Von Engelsstimmen gesungen
BACHGESELLSCHAFT / KONZERT
16/08/18 Kennern und Freunden ist der Termin längst liebgewordene Tradition, die Salzburger Bachgesellschaft beginnt ihre Saison ja immer am Marienfeiertag im August. „Mozart und Haydn in Mülln“ wurde heuer wieder ein bejubelter Erfolg.
Von Horst Reischenböck
Albert Hartinger, der das Konzert leitete, gelang es auch diesmal, Bezugspunkte zum ehemaligen Vorort zu knüpfen. Wie er ausführte, ist zwar bislang nicht nachzuweisen, ob und dass die Mozarts in der heute Pfarrkirche musizierten. Als Mitglieder der Hofkapelle haben sie sich jedoch sicher aktiv an Messfeiern seitens des Erzbischofs beteiligt.
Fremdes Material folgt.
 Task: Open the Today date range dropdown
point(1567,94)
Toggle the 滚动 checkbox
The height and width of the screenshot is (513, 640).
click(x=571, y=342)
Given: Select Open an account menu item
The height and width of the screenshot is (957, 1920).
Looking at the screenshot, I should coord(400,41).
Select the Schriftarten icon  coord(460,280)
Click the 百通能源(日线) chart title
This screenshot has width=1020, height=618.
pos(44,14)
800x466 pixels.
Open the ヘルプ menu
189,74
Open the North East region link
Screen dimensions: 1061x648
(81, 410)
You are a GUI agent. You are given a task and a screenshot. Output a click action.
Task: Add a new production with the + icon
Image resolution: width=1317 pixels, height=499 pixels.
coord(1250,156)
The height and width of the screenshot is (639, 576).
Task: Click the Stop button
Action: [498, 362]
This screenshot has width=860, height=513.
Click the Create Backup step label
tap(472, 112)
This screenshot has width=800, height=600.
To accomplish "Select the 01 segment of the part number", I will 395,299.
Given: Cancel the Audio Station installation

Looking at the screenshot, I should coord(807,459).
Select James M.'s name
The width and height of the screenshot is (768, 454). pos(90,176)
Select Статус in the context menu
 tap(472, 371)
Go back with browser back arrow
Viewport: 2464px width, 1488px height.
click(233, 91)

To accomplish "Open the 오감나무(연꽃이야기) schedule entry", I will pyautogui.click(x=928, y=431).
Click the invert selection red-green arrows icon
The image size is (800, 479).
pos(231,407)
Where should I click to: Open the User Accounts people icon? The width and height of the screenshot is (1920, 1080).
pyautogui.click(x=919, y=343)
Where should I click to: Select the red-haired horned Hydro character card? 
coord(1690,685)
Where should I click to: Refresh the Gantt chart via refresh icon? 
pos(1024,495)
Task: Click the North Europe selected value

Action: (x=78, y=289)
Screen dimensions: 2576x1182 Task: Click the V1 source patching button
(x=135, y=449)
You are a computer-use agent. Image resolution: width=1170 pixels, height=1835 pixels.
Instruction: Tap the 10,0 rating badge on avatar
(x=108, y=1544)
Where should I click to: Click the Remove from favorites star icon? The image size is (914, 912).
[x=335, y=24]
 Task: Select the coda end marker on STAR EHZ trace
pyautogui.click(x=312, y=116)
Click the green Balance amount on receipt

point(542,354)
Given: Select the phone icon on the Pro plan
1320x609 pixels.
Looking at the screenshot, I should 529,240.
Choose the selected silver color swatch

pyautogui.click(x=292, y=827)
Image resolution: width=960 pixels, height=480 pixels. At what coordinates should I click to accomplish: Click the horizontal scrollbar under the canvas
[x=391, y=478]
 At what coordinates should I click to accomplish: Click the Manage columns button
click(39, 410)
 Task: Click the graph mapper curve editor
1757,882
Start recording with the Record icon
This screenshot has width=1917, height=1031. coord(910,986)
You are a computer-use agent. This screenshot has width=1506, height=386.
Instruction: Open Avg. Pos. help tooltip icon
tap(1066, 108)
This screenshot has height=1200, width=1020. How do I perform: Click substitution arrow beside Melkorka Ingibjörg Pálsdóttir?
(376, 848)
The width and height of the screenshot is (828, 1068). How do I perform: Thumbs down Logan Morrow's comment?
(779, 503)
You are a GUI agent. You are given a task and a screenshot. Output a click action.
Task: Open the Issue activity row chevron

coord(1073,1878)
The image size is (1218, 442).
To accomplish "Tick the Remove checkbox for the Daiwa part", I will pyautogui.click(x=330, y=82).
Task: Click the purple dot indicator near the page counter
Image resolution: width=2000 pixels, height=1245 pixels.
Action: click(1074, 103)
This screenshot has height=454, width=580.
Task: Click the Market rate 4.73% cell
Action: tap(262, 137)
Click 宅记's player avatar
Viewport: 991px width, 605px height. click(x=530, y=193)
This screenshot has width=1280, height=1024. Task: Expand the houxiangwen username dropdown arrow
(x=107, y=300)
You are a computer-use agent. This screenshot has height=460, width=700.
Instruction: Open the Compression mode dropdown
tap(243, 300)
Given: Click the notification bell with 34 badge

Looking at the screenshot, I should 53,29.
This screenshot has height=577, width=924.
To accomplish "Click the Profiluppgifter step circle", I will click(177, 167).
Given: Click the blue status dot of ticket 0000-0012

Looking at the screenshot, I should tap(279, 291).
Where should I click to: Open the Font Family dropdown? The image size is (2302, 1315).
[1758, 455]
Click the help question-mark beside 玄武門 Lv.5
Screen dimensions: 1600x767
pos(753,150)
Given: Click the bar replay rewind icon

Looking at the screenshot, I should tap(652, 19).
Und es gab wohl Beziehungen zu den Augustinermönchen, in deren Klöstern die Familie auf Reisen oft nächtigte. Zudem werden sie gewiss den Bruder Pertl der Mutter besucht haben, der in der heutigen Augustinergasse wohnte. Michael Haydns erste Bleibe wiederum war laut Gedenktafel „Der weiße Schwan“, heute Gasthof Krimplstätter in der Müllner Hauptstraße.
Ehe das Collegium Vocale der Salzburger Bachgesellschaft und die Instrumentalisten von Viva la Musica Salzburg vor der auf dem Hochaltar thronenden Muttergottes Aufstellung nahmen, spielte Michaela Aigner Mittwochabend zur Einstimmung die in ihren Eckteilen glanzvolle Toccata II von Johann Jakob Froberger auf der Orgel der Kirche.
Danach galt der Einsatz vorerst Joseph Haydns G-Dur-Missa Sancti Nicolai, Hob XXII:6. Sie ist für den Namenstag seines fürstlichen Dienstherrn in Eisenstadt entstanden. Mit ihrem vorherrschend pastoralen Duktus und der schmalen Besetzung (zu den Streichern kommen je zwei Paaren Oboen und Hörner) ist sie einfach gehalten. Für dieselbe Besetzung komponierte Haydns Bruder Michael das Ave Maria in F-Dur, MH 72. Von diesem Werk existiert auch eine handschriftliche Kopie Wolfgang Amadé Mozarts.
Dessen Litaniae Lauretanae D-Dur, KV 186d (195), eine Anrufung Mariens, ist von der Liturgie her für den Mai bestimmt. Dramatisch ernst im zentralen Salus infirmorum, dem Anruf „Du Heil der Kranken, bitte für uns“. Wolfgangs Erinnerung an das, was ihm in seiner Jugend widerfuhr? Die Lauretanische Litanei wurde einst in der wesentlich kleineren Schlosskapelle Mirabell aufgeführt, wahrscheinlich ohne Posaunen. Vater Leopold sprach später abschätzig von „Bierlytanien“, „damit die Leute nur geschwind wieder auf die Bierbank kommen“ – die Bachgesellschaft lud am Mittwoch (15.8.) ihr Publikum, das es nicht so eilig hatte, nach dem Konzert auf ein Krügerl in den Marmorsaal des benachbarten Bräustübls.
Das hatten sich vor allem die Vokalisten redlich verdient. Glücklich ein Chor, dem eine Reihe solch exzellenter Einzelstimmen, vor allem Soprane eignet: Stachen schon Donata Meyer-Kranixfeld und Madeleine Schwaighofers glockenhelle Soli bei den Haydn-Brüdern hervor, so übertrumpfte sie Bettina Meiners in Mozarts „Regina Angelorum“. Nachdem zu urteilen, was sie virtuos von Brusttiefe her bis in höchste Lagen perfekt gestaltete, muss Wolfgang von einer höchsten Anforderungen entsprechenden „Gurgel“ angeregt worden sein. Dem Tenor verordnete Koloraturen absolvierte Virgil Hartinger gewohnt bravourös und locker, ihm zur Seite Marian Krejcik mit schlank geführtem Bass. A capella-Qualitäten aller brachte dann ein „Salve Regina“ von Michael Haydn-nochmals zum Leuchten.